Tekstfragment |
_ _ _

Al-Nasir Salah al-Din al-Ayyubi

2 februari 2014
Al-Nasir Salah al-Din al-Ayyubi

Hij is koning Al-Nasir Abu Al-Muzaffar Yusuf bin Ayyub bin Shadhi bin Marwan, de stichter van de Ayyubiden-dynastie in Egypte en de Levant. Hij is een nobele ridder, een dappere held en een van de beste leiders die de mensheid kent. Zijn moraal werd bevestigd door zijn vijanden onder de kruisvaarders, vóór zijn vrienden en biografen. Hij is een uniek voorbeeld van een reusachtige persoonlijkheid, geschapen door de islam. Hij is de held Saladin Al-Ayyubi, de bevrijder van Jeruzalem van de kruisvaarders en de held van de Slag bij Hattin.
Zijn opvoeding
Saladin werd geboren in Tikrit in 532 AH / 1138 n.Chr. in een Koerdische familie. Zijn vader was gouverneur van de citadel van Tikrit namens Behrouz, en zijn oom, Asad ad-Din Shirkuh, was een van de grote bevelhebbers in het leger van Nur ad-Din Zengid, de heerser van Mosul. Vreemd genoeg viel de geboorte van Saladin Yusuf ibn Najm ad-Din Ayyub ibn Shadhi samen met het moment dat zijn vader gedwongen werd Tikrit te verlaten, wat zijn vader een ongelukkig gevoel gaf. Een van de aanwezigen zei tegen hem: "Hoe weet je dat deze pasgeborene een groot en beroemd koning zal worden?!"
Najm al-Din Ayyub migreerde met zijn familie van Tikrit naar Mosul en verbleef bij Imad al-Din Zengi, die hem eerde. De jongen, Saladin, groeide op in een gezegende opvoeding, waar hij werd opgevoed met eer, met ridderlijkheid, getraind met wapens en opgegroeid met de liefde voor de jihad. Hij las de Heilige Koran, memoriseerde de nobele hadith en leerde zoveel mogelijk van de Arabische taal.

_ _ _

[Records uit een verzameling]
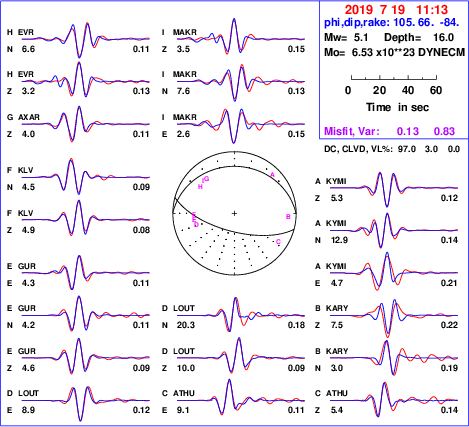
Task: Click station marker B on the focal sphere
Action: [288, 217]
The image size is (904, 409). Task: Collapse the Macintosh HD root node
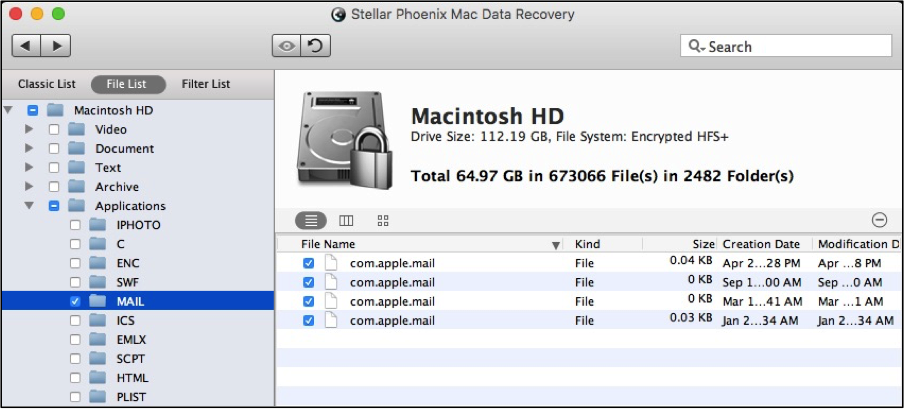[7, 110]
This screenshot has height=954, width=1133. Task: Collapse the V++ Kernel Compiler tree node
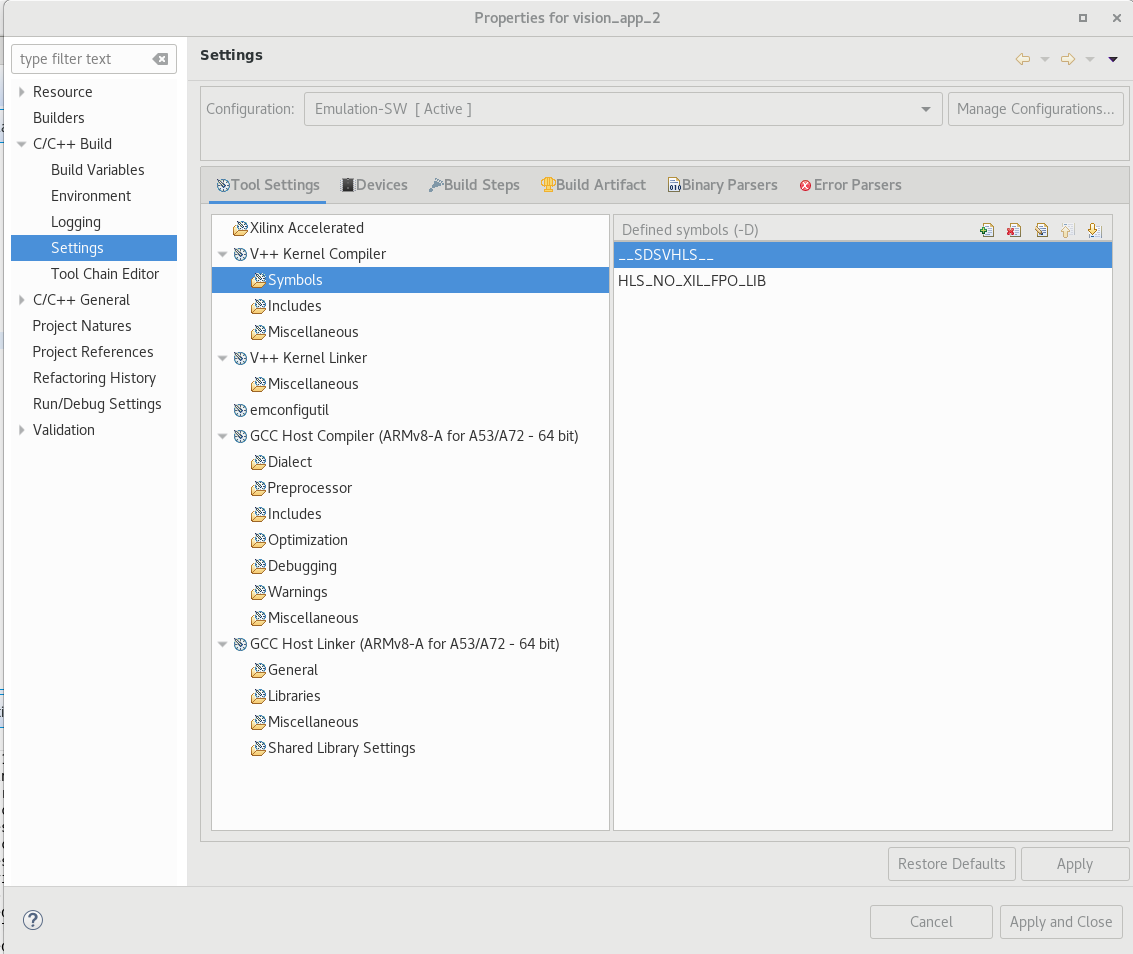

_ _ _

Opdrachten |
1. Geef bij elke bewering aan of ze klopt met de tekst over Saladin. Antwoord met ja of nee en citeer de woorden uit de tekst die de doorslag geven.
(a) Saladin werd in Mosul geboren.
(b) De oom van Saladin was bevelhebber in het leger van Nur ad-Din Zengid.
(c) Saladin werd in zijn jeugd getraind met wapens.
2. Schrijf de tekst over Saladin verder, aansluitend op de laatste zin.

Uitwerkingen |
1.
(a) Nee: "Saladin werd geboren in Tikrit in 532 AH / 1138 n.Chr."
(b) Ja: "zijn oom, Asad ad-Din Shirkuh, was een van de grote bevelhebbers in het leger van Nur ad-Din Zengid"
(c) Ja: "getraind met wapens"

2.
Salah al-Din, minister in Egypte
Vóór de komst van Saladin was Egypte de zetel van het Fatimidische kalifaat. In die tijd was Egypte het slachtoffer van interne opstanden tussen verschillende sekten, van Turkse Mamelukken tot Soedanezen en Marokkanen. De situatie was instabiel door de onrust die ontstond door de opeenvolging van een groot aantal Fatimidische kaliefen in korte periodes, wier beslissingen werden gecontroleerd door een reeks ministers. De kruisvaarders hadden hun zinnen gezet op Egypte. Toen commandant Nur ad-Din Mahmud deze onenigheid zag en besefte dat de kruisvaarderskoning van Jeruzalem hebzuchtig was om Egypte te bezetten, stuurde Nur ad-Din Mahmud een leger vanuit Damascus naar Egypte onder bevel van Asad ad-Din Shirkuh, bijgestaan door zijn neef Saladin. Toen de kruisvaarders hoorden van de komst van Asad ad-Din Shirkuh, verlieten ze Egypte en Asad ad-Din trok erheen. Saladin volgde hem vervolgens op als minister.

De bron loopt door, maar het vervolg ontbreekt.